> _Activity_:
Return the entire listing, character for character.

[Opening Listed records section]

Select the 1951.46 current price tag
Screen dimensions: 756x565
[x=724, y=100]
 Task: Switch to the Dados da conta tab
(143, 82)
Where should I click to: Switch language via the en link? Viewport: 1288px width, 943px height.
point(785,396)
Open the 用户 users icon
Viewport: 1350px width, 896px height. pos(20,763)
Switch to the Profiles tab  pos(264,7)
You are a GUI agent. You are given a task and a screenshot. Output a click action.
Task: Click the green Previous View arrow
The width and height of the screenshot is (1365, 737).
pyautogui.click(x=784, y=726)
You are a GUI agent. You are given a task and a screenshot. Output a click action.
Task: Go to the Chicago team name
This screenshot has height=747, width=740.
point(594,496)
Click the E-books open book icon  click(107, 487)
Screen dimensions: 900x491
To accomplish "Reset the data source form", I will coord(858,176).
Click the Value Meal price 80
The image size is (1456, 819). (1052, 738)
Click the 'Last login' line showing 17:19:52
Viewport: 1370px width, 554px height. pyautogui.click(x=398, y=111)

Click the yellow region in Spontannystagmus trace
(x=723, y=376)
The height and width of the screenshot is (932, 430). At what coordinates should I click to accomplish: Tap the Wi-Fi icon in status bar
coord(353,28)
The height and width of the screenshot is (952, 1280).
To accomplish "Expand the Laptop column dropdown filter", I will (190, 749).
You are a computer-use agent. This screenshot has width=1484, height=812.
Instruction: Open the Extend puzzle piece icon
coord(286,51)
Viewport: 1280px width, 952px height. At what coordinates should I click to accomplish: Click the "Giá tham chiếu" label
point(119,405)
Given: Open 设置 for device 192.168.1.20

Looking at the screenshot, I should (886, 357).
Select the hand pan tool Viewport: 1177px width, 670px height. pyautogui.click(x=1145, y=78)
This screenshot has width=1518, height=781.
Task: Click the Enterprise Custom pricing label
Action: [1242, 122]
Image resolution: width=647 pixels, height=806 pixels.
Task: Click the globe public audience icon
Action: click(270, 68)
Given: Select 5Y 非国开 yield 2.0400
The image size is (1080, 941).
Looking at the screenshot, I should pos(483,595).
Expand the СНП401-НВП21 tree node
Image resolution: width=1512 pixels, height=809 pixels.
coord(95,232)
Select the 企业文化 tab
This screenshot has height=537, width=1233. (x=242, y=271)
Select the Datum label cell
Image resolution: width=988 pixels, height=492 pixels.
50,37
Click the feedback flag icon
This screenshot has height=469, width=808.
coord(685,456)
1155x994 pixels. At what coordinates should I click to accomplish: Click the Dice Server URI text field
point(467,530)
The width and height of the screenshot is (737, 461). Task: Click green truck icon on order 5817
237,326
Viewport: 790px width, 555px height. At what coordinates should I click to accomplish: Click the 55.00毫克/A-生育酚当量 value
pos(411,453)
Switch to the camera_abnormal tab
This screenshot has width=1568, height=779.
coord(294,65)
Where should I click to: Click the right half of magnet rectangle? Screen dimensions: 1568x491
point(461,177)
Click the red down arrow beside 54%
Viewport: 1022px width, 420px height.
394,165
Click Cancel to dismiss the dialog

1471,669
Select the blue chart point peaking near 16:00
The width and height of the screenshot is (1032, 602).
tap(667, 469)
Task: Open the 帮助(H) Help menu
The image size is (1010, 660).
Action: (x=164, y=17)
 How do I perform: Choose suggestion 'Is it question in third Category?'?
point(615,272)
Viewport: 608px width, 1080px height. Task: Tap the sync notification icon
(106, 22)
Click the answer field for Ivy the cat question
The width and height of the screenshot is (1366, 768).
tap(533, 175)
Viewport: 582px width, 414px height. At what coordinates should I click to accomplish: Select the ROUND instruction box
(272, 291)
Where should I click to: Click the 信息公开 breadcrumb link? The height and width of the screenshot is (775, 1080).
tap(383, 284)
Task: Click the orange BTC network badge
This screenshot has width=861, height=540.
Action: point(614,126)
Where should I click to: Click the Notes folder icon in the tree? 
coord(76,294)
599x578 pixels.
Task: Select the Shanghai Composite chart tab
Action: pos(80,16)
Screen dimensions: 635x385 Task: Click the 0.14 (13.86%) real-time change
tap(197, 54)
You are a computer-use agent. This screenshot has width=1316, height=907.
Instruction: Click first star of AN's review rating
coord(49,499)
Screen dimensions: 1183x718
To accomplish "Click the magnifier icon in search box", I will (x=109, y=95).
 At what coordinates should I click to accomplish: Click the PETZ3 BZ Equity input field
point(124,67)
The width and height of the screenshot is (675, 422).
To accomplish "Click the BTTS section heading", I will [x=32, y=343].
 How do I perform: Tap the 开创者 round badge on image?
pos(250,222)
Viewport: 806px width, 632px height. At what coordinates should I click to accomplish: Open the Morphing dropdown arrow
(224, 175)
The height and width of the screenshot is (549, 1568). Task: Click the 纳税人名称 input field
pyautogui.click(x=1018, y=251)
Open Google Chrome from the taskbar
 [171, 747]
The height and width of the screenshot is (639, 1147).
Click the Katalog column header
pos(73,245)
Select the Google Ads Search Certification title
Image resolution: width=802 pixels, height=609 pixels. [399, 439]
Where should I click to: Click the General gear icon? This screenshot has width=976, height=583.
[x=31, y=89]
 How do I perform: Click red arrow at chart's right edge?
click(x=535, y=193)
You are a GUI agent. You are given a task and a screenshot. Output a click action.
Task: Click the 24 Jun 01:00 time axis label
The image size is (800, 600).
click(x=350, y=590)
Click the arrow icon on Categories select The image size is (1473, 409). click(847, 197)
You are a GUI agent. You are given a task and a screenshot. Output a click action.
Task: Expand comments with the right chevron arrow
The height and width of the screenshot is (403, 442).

[Closing Listed records section]

> _Response area_:
Select the 1951.46 current price tag
Screen dimensions: 756x565
[x=724, y=100]
 Task: Switch to the Dados da conta tab
(143, 82)
Where should I click to: Switch language via the en link? Viewport: 1288px width, 943px height.
point(785,396)
Open the 用户 users icon
Viewport: 1350px width, 896px height. pos(20,763)
Switch to the Profiles tab  pos(264,7)
You are a GUI agent. You are given a task and a screenshot. Output a click action.
Task: Click the green Previous View arrow
The width and height of the screenshot is (1365, 737).
pyautogui.click(x=784, y=726)
You are a GUI agent. You are given a task and a screenshot. Output a click action.
Task: Go to the Chicago team name
This screenshot has height=747, width=740.
point(594,496)
Click the E-books open book icon  click(107, 487)
Screen dimensions: 900x491
To accomplish "Reset the data source form", I will coord(858,176).
Click the Value Meal price 80
The image size is (1456, 819). (1052, 738)
Click the 'Last login' line showing 17:19:52
Viewport: 1370px width, 554px height. pyautogui.click(x=398, y=111)

Click the yellow region in Spontannystagmus trace
(x=723, y=376)
The height and width of the screenshot is (932, 430). At what coordinates should I click to accomplish: Tap the Wi-Fi icon in status bar
coord(353,28)
The height and width of the screenshot is (952, 1280).
To accomplish "Expand the Laptop column dropdown filter", I will (190, 749).
You are a computer-use agent. This screenshot has width=1484, height=812.
Instruction: Open the Extend puzzle piece icon
coord(286,51)
Viewport: 1280px width, 952px height. At what coordinates should I click to accomplish: Click the "Giá tham chiếu" label
point(119,405)
Given: Open 设置 for device 192.168.1.20

Looking at the screenshot, I should (886, 357).
Select the hand pan tool Viewport: 1177px width, 670px height. pyautogui.click(x=1145, y=78)
This screenshot has width=1518, height=781.
Task: Click the Enterprise Custom pricing label
Action: [1242, 122]
Image resolution: width=647 pixels, height=806 pixels.
Task: Click the globe public audience icon
Action: click(270, 68)
Given: Select 5Y 非国开 yield 2.0400
The image size is (1080, 941).
Looking at the screenshot, I should pos(483,595).
Expand the СНП401-НВП21 tree node
Image resolution: width=1512 pixels, height=809 pixels.
coord(95,232)
Select the 企业文化 tab
This screenshot has height=537, width=1233. (x=242, y=271)
Select the Datum label cell
Image resolution: width=988 pixels, height=492 pixels.
50,37
Click the feedback flag icon
This screenshot has height=469, width=808.
coord(685,456)
1155x994 pixels. At what coordinates should I click to accomplish: Click the Dice Server URI text field
point(467,530)
The width and height of the screenshot is (737, 461). Task: Click green truck icon on order 5817
237,326
Viewport: 790px width, 555px height. At what coordinates should I click to accomplish: Click the 55.00毫克/A-生育酚当量 value
pos(411,453)
Switch to the camera_abnormal tab
This screenshot has width=1568, height=779.
coord(294,65)
Where should I click to: Click the right half of magnet rectangle? Screen dimensions: 1568x491
point(461,177)
Click the red down arrow beside 54%
Viewport: 1022px width, 420px height.
394,165
Click Cancel to dismiss the dialog

1471,669
Select the blue chart point peaking near 16:00
The width and height of the screenshot is (1032, 602).
tap(667, 469)
Task: Open the 帮助(H) Help menu
The image size is (1010, 660).
Action: (x=164, y=17)
 How do I perform: Choose suggestion 'Is it question in third Category?'?
point(615,272)
Viewport: 608px width, 1080px height. Task: Tap the sync notification icon
(106, 22)
Click the answer field for Ivy the cat question
The width and height of the screenshot is (1366, 768).
tap(533, 175)
Viewport: 582px width, 414px height. At what coordinates should I click to accomplish: Select the ROUND instruction box
(272, 291)
Where should I click to: Click the 信息公开 breadcrumb link? The height and width of the screenshot is (775, 1080).
tap(383, 284)
Task: Click the orange BTC network badge
This screenshot has width=861, height=540.
Action: point(614,126)
Where should I click to: Click the Notes folder icon in the tree? 
coord(76,294)
599x578 pixels.
Task: Select the Shanghai Composite chart tab
Action: pos(80,16)
Screen dimensions: 635x385 Task: Click the 0.14 (13.86%) real-time change
tap(197, 54)
You are a computer-use agent. This screenshot has width=1316, height=907.
Instruction: Click first star of AN's review rating
coord(49,499)
Screen dimensions: 1183x718
To accomplish "Click the magnifier icon in search box", I will (x=109, y=95).
 At what coordinates should I click to accomplish: Click the PETZ3 BZ Equity input field
point(124,67)
The width and height of the screenshot is (675, 422).
To accomplish "Click the BTTS section heading", I will [x=32, y=343].
 How do I perform: Tap the 开创者 round badge on image?
pos(250,222)
Viewport: 806px width, 632px height. At what coordinates should I click to accomplish: Open the Morphing dropdown arrow
(224, 175)
The height and width of the screenshot is (549, 1568). Task: Click the 纳税人名称 input field
pyautogui.click(x=1018, y=251)
Open Google Chrome from the taskbar
 [171, 747]
The height and width of the screenshot is (639, 1147).
Click the Katalog column header
pos(73,245)
Select the Google Ads Search Certification title
Image resolution: width=802 pixels, height=609 pixels. [399, 439]
Where should I click to: Click the General gear icon? This screenshot has width=976, height=583.
[x=31, y=89]
 How do I perform: Click red arrow at chart's right edge?
click(x=535, y=193)
You are a GUI agent. You are given a task and a screenshot. Output a click action.
Task: Click the 24 Jun 01:00 time axis label
The image size is (800, 600).
click(x=350, y=590)
Click the arrow icon on Categories select The image size is (1473, 409). click(847, 197)
You are a GUI agent. You are given a task and a screenshot. Output a click action.
Task: Expand comments with the right chevron arrow
The height and width of the screenshot is (403, 442).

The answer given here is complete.